> Texte fourni:
++++++++

Une monumentale scénographie qui occupe quatre étages sur une hauteur de 14 mètres. © kurt van der elst-kvde.be

La tour infernale

Evénement majeur de la saison du KVS – et de la saison tout court -, JR transpose un roman réputé inadaptable dans une tour de quatre étages et se filme en live devant le public. Un nouveau coup de force du collectif FC Bergman basé à Anvers.

Grande Halle de la Villette, dans le XIXe arrondissement de Paris. Il faut bien la hauteur sous plafond des anciens abattoirs pour accueillir les 14 mètres de la tour infernale de JR. Ce soir d’avril, le FC Bergman montre sa nouvelle création. Initialement créé à six acteurs/créateurs/artistes en 2008, aujourd’hui toujours emmené par Stef Aerts, Joé Agemans, Thomas Verstraeten et Marie Vinck, le collectif belge basé à Anvers s’est rapidement fait remarquer avec des spectacles complètement décomplexés et innovants dans leur forme.

A Bruxelles, en mars prochain, la monumentale scénographie prendra place au Palais 12, sur le site du Heysel (1). Avec sa quarantaine de personnes impliquées sur scène chaque soir (quinze comédiens, quinze figurants, quatre techniciens, deux caméramen et deux habilleuses), ce projet pharaonique a d’ailleurs exigé une collaboration inédite : il a été coproduit par les trois grands stadstheaters de Flandre, soit le NTGent, la Toneelhuis d’Anvers et le KVS bruxellois. Le dispositif est, lui aussi, du jamais-vu : les spectateurs (un millier au total) sont répartis sur quatre gradins faisant chacun face à un des côtés de la tour, et ne voyant donc qu’un quart de ce qu’y s’y passe, mais assistant à la projection – sur les stores fermés d’un des étages – du film qui se tourne en direct dans l’immeuble. Une vraie performance technique. Et une expérience qui repousse encore le champ des possibles dans le domaine des hybridations entre cinéma et théâtre.

Comme un script

Ce n’est pas la première fois que FC Bergman a recours à la vidéo dans un de ses spectacles. Il y a eu Van den Vos en 2014, adaptation singulière du Roman de Renart. Il y a eu 300 el x 50 el x 30 el qui, derrière les dimensions bibliques de l’arche de Noé, filmait en travelling circulaire une humanité en attente d’un déluge annoncé. Pour ce projet-ci, l’intégration de la vidéo a découlé de la nature même de la matière adaptée : JR, épais roman (1 088 pages dans la version française chez Plon) de l’Américain William Gaddis, publié en 1975 et constitué essentiellement de dialogues, quasiment comme le script d’un film. En coulisse, on rencontre Stef Aerts, l’une des quatre têtes pensantes d’un collectif qui permet aussi à chacun de ses membres de jouer et de créer par ailleurs, notamment dans des séries télé ou des films (on a vu Aerts notamment dans le film Belgica de Felix Van Groeningen.  » Les dialogues de Gaddis, si mordants et intelligents, nous rappelaient des réalisateurs de cinéma qu’on adore, comme Paul Thomas Anderson, Martin Scorsese et Woody Allen, précise-t-il. Mais je pense que la raison pour laquelle JR n’a jamais été adapté au cinéma, c’est que la manière de raconter est trop horizontale, pas vraiment épique, sans grand climax, et trop complexe pour en faire un film classique. Il nous a donc semblé idéal d’en faire une performance cinématique.  »

++++++++

Données collectées:
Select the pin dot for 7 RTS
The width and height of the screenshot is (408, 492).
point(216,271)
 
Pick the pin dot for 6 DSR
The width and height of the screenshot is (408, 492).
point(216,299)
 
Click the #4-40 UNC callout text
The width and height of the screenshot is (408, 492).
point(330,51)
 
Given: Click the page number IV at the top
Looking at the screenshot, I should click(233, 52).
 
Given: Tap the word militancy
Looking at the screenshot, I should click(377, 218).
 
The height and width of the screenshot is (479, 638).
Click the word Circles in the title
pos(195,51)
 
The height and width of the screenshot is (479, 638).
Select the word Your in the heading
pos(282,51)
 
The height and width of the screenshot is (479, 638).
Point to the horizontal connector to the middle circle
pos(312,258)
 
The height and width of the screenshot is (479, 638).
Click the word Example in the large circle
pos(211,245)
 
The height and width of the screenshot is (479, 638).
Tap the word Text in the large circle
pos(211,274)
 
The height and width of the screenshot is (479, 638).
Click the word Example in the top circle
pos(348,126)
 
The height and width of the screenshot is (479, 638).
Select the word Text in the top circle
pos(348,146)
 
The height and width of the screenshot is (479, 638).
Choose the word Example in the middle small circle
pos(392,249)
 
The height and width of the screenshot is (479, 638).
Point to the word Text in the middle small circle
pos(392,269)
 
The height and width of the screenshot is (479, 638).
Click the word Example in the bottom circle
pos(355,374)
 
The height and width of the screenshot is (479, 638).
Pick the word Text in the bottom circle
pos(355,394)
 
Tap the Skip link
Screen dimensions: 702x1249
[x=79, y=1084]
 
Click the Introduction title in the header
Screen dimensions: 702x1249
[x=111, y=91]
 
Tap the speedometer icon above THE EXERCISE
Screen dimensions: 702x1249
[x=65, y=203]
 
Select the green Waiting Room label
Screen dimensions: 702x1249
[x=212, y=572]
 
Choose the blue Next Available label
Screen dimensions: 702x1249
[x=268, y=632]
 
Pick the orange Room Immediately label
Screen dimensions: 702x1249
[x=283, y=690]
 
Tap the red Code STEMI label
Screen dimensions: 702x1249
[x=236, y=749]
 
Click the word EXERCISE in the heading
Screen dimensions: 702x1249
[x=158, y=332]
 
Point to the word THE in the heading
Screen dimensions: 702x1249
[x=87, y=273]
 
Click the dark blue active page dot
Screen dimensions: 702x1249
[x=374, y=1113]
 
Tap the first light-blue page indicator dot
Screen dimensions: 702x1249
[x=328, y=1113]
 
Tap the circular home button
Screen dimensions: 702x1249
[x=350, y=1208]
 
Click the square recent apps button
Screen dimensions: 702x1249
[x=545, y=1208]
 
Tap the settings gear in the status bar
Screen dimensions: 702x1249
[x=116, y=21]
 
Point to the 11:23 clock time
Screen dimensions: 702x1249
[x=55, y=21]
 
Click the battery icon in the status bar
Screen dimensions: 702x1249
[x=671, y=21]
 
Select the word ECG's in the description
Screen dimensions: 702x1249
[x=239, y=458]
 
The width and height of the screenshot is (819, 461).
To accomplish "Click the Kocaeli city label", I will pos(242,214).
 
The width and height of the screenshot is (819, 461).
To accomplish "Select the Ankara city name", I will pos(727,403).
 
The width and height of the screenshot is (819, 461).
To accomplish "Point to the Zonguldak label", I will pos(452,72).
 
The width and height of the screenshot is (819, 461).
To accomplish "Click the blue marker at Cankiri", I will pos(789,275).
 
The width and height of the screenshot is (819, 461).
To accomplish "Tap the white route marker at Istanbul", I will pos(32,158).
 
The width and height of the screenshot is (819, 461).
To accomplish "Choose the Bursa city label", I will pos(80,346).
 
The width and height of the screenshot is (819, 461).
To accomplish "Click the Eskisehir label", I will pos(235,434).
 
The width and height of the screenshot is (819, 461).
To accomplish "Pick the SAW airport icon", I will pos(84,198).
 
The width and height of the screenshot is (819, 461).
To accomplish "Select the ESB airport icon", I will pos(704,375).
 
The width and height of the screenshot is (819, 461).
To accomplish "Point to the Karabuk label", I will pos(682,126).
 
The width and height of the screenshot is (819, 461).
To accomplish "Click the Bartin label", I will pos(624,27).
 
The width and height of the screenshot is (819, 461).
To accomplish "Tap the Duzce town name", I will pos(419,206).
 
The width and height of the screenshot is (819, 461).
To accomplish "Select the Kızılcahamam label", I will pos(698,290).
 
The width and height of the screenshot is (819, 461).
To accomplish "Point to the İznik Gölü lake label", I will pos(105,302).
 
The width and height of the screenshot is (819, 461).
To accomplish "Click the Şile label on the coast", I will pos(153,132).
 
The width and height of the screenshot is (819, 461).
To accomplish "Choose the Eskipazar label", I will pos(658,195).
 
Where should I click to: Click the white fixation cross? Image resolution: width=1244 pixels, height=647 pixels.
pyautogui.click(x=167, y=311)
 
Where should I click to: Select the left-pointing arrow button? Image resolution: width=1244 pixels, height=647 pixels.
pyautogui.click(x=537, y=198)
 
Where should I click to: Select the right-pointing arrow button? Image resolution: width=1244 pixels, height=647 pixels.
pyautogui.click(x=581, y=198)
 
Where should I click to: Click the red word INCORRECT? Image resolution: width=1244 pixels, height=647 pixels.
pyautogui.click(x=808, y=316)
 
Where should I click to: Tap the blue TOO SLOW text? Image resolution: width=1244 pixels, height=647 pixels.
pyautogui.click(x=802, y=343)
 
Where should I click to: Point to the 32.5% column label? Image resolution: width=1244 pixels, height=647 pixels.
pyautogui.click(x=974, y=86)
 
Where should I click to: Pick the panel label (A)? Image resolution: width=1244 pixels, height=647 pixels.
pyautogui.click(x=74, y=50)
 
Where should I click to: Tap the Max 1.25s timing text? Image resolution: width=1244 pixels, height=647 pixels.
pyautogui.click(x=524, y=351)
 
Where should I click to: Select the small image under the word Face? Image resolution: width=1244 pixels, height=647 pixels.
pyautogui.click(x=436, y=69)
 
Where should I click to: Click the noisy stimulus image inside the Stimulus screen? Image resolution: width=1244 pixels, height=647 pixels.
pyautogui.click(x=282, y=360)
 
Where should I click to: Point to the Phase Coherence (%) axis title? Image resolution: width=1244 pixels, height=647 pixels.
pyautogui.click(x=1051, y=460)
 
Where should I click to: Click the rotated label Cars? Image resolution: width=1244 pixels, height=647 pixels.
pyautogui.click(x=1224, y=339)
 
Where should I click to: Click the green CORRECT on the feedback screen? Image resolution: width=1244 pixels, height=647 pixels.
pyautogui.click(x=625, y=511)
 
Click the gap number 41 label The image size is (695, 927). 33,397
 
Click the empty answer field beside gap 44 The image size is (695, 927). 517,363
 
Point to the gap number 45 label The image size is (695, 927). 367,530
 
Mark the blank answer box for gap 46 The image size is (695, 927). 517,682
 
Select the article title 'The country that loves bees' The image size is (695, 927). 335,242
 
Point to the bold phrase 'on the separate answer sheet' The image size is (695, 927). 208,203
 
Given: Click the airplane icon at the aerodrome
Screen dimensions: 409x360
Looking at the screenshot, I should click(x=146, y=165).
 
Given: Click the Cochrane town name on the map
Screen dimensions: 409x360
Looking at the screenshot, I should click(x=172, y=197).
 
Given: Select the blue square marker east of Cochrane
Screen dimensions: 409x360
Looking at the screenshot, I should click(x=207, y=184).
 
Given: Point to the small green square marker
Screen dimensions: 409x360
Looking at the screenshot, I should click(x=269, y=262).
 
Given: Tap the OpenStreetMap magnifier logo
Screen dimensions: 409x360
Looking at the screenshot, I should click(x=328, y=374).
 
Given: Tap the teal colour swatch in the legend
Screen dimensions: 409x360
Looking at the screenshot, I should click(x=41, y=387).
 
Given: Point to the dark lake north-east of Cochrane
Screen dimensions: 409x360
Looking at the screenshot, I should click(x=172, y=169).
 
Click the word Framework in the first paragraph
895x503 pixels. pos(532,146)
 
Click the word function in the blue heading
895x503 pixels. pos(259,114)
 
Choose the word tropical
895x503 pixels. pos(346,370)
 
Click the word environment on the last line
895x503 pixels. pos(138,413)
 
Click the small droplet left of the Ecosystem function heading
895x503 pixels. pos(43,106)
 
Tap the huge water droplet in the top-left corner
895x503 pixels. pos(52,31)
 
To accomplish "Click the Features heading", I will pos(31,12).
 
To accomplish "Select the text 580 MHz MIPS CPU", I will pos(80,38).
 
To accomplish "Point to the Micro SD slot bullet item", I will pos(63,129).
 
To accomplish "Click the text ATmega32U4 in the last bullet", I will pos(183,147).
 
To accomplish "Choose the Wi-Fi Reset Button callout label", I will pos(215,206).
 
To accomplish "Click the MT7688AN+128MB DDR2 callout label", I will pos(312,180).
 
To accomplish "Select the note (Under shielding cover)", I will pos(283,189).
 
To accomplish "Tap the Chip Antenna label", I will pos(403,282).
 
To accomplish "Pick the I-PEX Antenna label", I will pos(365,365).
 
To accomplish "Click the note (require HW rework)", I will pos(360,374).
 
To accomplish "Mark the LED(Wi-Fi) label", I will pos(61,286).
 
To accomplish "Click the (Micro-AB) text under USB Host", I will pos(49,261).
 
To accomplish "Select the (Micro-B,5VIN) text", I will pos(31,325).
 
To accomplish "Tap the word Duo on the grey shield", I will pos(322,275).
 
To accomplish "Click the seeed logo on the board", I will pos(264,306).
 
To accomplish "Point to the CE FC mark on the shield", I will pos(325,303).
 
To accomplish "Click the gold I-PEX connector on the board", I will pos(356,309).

++++++++

> Série d'exercices:
1 – Répondez à ces questions d'après l'article sur le spectacle JR :
(a) Quelle hauteur atteint la tour de la scénographie ?
(b) Combien de spectateurs le dispositif accueille-t-il au total ?
(c) Combien de pages compte le roman dans sa version française chez Plon ?
2 – Recopiez à l'identique, dans les données collectées, tout le passage allant de la ligne qui contient « Where should I click to: Click the green » jusqu'à celle qui contient « Point to the bold », ces deux lignes incluses.

> Corrigé de l'exercice:
1 –
(a) 14 mètres.
(b) Un millier.
(c) 1 088 pages.

2 –
Where should I click to: Click the green CORRECT on the feedback screen? Image resolution: width=1244 pixels, height=647 pixels.
pyautogui.click(x=625, y=511)
 
Click the gap number 41 label The image size is (695, 927). 33,397
 
Click the empty answer field beside gap 44 The image size is (695, 927). 517,363
 
Point to the gap number 45 label The image size is (695, 927). 367,530
 
Mark the blank answer box for gap 46 The image size is (695, 927). 517,682
 
Select the article title 'The country that loves bees' The image size is (695, 927). 335,242
 
Point to the bold phrase 'on the separate answer sheet' The image size is (695, 927). 208,203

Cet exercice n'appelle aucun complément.